3DVF : Tu étais également en charge des blendshapes : quelques mots à ce sujet ?

En soit créer une base d’expression faciale n’est pas très complexe si on a sculpté le visage de son personnage sur un basemesh avec une bonne topologie. Il suffit d’avoir quelques connaissances en anatomie et de bien étudier des références pour obtenir quelque chose de crédible.
Là où ça devient complexe mais surtout plus intéressant, c’est de se demander comment sourit un personnage par rapport à un autre ? C’est de l’acting en fait ! Par exemple, pour Paige je voulais un sourire très chaleureux alors que Robin a un sourire étrangement bienveillant. Emily quant à elle a un sourire très innocent alors qu’il y a quelque chose de dérangeant à propos du sourire de Kate (personnage à découvrir en jeu). Pour chercher ces nuances, j’essaie de me glisser dans la peau du personnage et je fais les expressions pendant que je sculpte. Ça fait beaucoup rire mes collègues au passage car je tire des têtes pas possibles !
3DVF : Emily Swift fut un personnage plus complexe à gérer, avec davantage d’itérations. Quelles pistes ont été explorées ? La jeunesse d’Emily a-t-elle été un obstacle pour lui donner une vraie personnalité au niveau visuel ?

Si on regarde les représentations d’enfants dans l’art, que ce soit dans des tableaux de la Renaissance ou beaucoup de jeux-vidéo, on se rend vite compte qu’ils sont souvent ratés. Je crois que les artistes passent tellement de temps à apprendre l’anatomie adulte que ça devient très dur de s’adapter aux proportions d’un enfant. Voilà déjà la première difficulté.

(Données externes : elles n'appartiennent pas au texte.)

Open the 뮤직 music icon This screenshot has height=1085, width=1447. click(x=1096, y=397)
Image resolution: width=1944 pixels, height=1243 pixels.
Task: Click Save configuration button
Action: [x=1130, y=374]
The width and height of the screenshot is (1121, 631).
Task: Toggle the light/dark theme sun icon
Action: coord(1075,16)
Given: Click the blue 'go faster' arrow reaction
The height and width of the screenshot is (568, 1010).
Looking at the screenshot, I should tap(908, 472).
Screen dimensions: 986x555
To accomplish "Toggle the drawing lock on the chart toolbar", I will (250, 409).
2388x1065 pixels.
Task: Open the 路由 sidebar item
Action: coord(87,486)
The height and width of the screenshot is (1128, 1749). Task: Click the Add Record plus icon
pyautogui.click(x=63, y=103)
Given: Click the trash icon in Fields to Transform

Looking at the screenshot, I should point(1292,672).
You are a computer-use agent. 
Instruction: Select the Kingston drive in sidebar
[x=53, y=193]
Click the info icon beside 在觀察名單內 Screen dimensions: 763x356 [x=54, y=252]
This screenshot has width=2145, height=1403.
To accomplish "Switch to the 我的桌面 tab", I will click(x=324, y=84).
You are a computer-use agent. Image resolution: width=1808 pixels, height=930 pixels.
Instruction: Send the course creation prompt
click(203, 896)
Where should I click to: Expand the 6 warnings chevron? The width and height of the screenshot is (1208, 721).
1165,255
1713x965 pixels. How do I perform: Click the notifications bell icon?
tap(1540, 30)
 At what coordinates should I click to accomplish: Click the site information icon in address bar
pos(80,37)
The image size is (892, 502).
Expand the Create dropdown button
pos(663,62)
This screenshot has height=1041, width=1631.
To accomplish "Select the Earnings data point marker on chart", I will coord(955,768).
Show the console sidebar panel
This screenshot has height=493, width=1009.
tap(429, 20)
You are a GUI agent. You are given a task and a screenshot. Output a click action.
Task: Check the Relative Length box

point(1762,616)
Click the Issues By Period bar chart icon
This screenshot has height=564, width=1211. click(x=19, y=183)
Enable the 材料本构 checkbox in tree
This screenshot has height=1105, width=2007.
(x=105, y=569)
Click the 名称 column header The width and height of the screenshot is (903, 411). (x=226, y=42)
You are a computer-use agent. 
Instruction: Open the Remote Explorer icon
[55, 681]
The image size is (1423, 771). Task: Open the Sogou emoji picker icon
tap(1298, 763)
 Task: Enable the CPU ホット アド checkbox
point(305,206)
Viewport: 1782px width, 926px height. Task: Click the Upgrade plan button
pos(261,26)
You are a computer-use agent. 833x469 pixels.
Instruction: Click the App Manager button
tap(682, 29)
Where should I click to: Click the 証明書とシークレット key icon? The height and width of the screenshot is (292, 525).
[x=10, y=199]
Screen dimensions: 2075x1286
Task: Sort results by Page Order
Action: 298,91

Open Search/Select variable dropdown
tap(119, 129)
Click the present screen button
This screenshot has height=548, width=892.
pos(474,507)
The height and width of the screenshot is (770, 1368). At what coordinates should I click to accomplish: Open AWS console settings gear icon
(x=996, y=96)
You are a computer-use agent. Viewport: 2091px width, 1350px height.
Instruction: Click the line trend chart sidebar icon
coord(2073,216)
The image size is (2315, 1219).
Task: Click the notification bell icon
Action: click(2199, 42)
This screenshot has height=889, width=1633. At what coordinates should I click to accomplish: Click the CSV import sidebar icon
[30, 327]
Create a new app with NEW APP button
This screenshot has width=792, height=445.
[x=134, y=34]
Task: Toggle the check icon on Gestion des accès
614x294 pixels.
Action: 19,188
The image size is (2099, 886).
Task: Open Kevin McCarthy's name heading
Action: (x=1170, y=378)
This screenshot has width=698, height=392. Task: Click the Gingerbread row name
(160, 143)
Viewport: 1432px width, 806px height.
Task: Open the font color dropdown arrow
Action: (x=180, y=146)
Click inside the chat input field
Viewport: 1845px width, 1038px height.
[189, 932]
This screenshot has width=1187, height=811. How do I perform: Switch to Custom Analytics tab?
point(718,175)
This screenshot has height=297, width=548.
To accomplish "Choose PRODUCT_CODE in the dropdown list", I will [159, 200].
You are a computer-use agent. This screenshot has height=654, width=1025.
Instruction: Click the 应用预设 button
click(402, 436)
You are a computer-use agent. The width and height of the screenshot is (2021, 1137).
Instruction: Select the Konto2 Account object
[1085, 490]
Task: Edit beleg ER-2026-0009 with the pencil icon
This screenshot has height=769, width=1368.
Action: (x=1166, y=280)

Ensuite, le background d’Emily ainsi que son importance dans l’histoire ont beaucoup changé au cours de la production. Par conséquent j’ai dû faire pas mal d’itérations. Pendant un temps elle était un peu plus âgée et habillée comme un garçon manqué. Finalement, il a été décidé qu’elle devait avoir 9 ans et évoquer une certaine innocence, d’où les couleurs très claires et pures de son costume.